Responda às três perguntas a seguir com base no texto sobre a MMT.
1. Quem o texto apresenta como formulador da sigla MMT?
2. Em quais quatro antigos economistas pode ser resumida a síntese dos raciocínios da MMT?
3. Qual livro de André Lara Resende o texto cita?

§ **Trecho selecionado**:
—————
Por Diogo Zarzar - graduando em Análise de Sistemas (Estácio de Sá) e ciências econômicas [pausado] (UNESP).
A MMT, sigla em inglês para modern monetary
theory (moderna teoria monetária), é o assunto do momento acerca de economia
política e teoria econômica. A sigla, como explicada pelo seu formulador
Randall Wray, foi uma ironia, pois as ideias da MMT já eram bem antigas e
conhecidas, porem colocadas em notas de rodapé e esquecidas pelo chamado Novo
Consenso Macroeconômico ou pelo Mainstream em geral, normalmente neo-institucionalistas,
novo clássicos e novos keynesianos.
O corolário geral da MMT parte da premissa que um país com dívida em
moeda soberana, ou moeda fiduciária doméstica, não tem como quebrar. Ou, não há
motivos para tal país se restringir em termos de auto-financiamento se sua
dívida é doméstica. O argumento é básico: o país tem soberania na emissão de
moeda e títulos públicos próprios. A síntese dos raciocínios da MMT pode ser
resumida em quatro antigos economistas: Georg Friedrich Knapp, Abba Lerner,
Michal Kalecki e Hyman Minsky. Uma vez que Abba Lerner e Hyman Minsky são
classificados como economistas pós keynesianos, a MMT também flerta com alguns
pontos do Sir John Maynard Keynes em suas duas principais obras: Teoria Geral
do Juro, Emprego e Moeda e Tratado sobre a Moeda. Principalmente com o
princípio da demanda efetiva e a quebra da ideia do desemprego voluntário. No
entanto há muitas interpretações keynesianas, sobretudo oriundas da síntese
neoclássica, que batem de frente com a MMT.
Os principais economistas atuais que divulgam as ideias e princípios da
MMT são: Randall Wray, Warren Mosler, Bill Mitchell e Stephanie Kelton. Mas já
tem vários outros economistas também adeptos e tornando isso público. Nos EUA a
MMT se tornou popular devido à adesão e divulgação de Bernie Sanders e Ocasio
Cortez, ambos do Partido Democrata. No Brasil a MMT é muito difundida por um
grupo de economistas do PSOL, mas também contou com a recente adesão de um
grande nome da teoria econômica do Brasil, já tradicional economista antes
ortodoxo do país desde os tempos do Plano Cruzado e Plano Real: André Lara
Resende. Dentro da bolha de discussões e debates econômicos do Brasil, a
“virada de cazaca” de André Lara deixou parte do Mainstream brasileiro, muito
adepto do fiscalismo e da economia novo clássica, perplexos. Antes de aderir à
MMT ele já vinha flertando com o confronto à ortodoxia econômica com seu livro
Juros, Moeda e Ortodoxia, onde divulgava ideias também vindas do estrangeiro (o
neo-fisherismo de Cochrane e a TFNP (teoria fiscal do nível de preços)).
—————
§ **Linhas**:
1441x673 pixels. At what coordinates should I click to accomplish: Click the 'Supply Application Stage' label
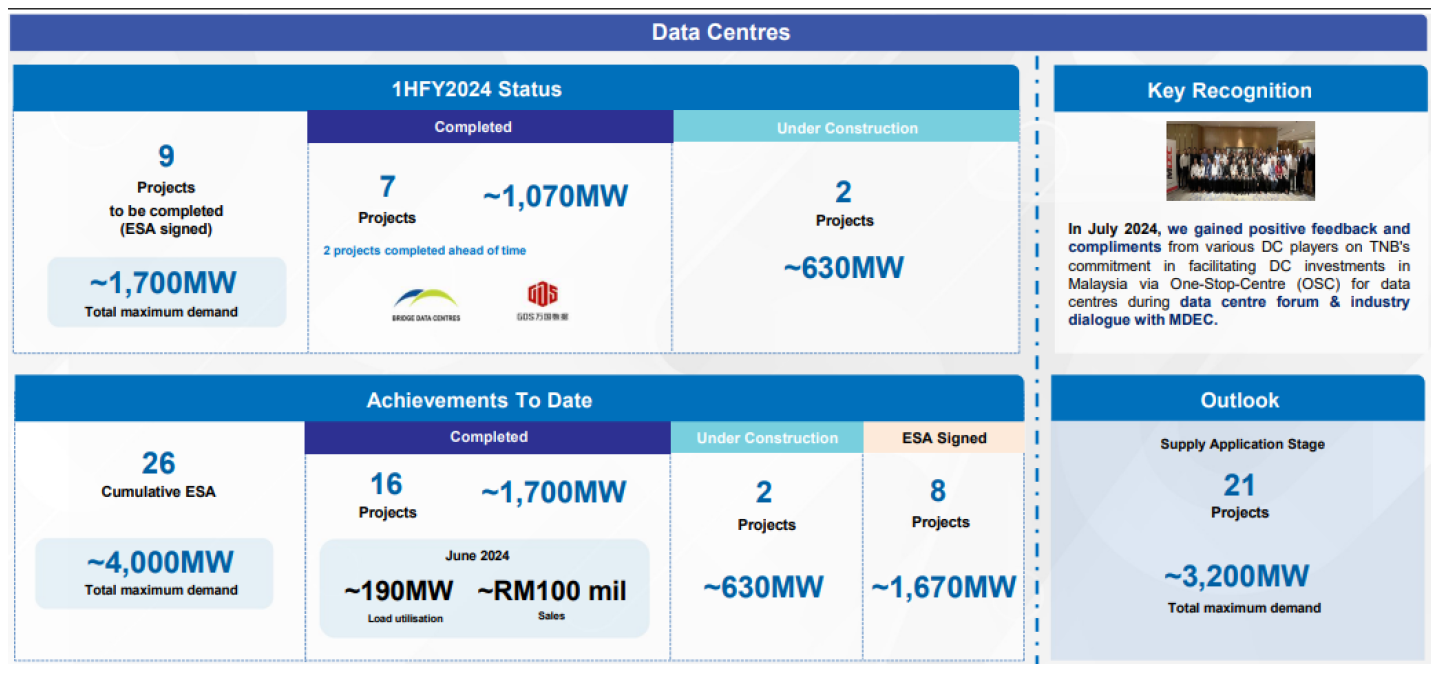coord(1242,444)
—————
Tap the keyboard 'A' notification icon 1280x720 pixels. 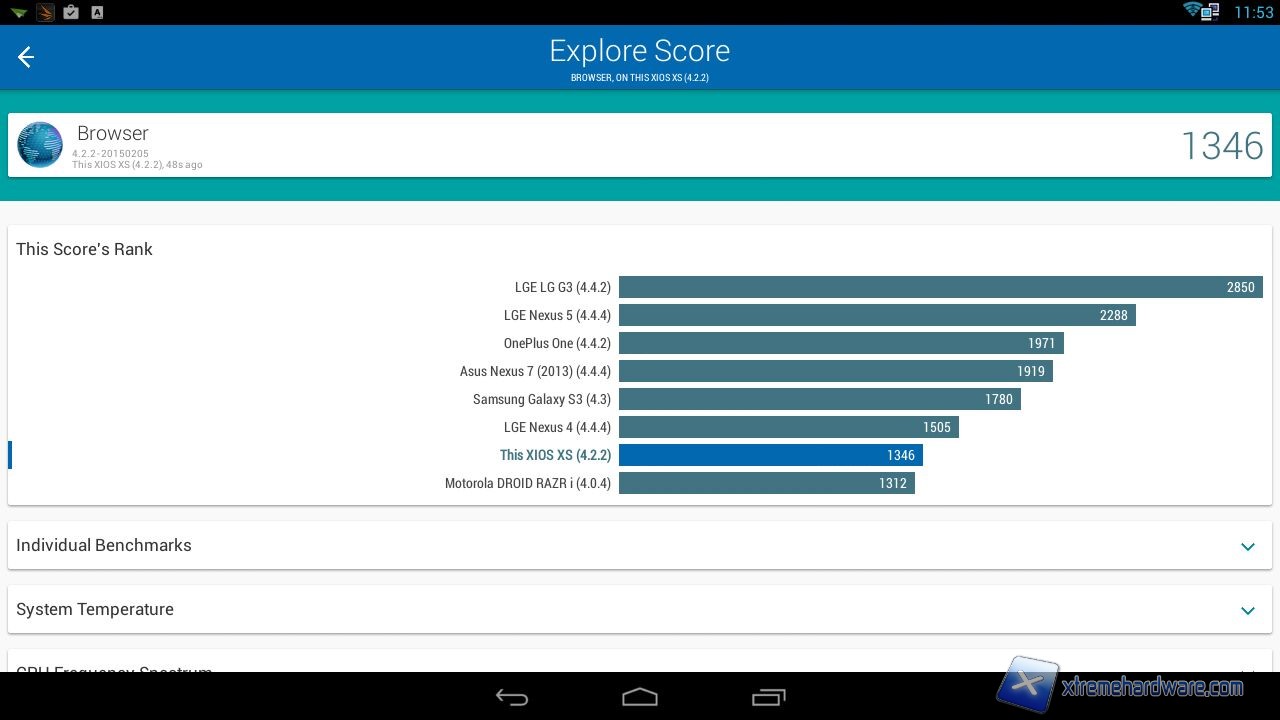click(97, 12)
—————
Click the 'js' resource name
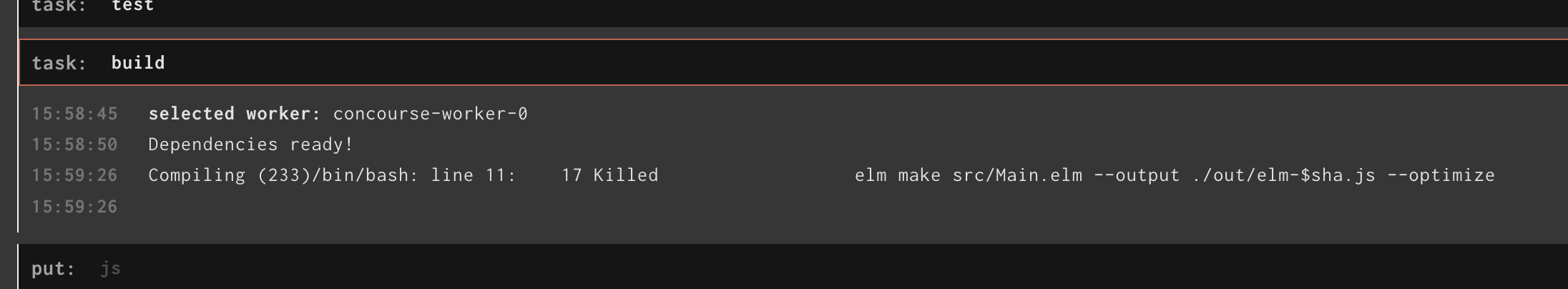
—————
§ **Resposta ao exercício**:
1. Randall Wray.
2. Georg Friedrich Knapp, Abba Lerner, Michal Kalecki e Hyman Minsky.
3. Juros, Moeda e Ortodoxia.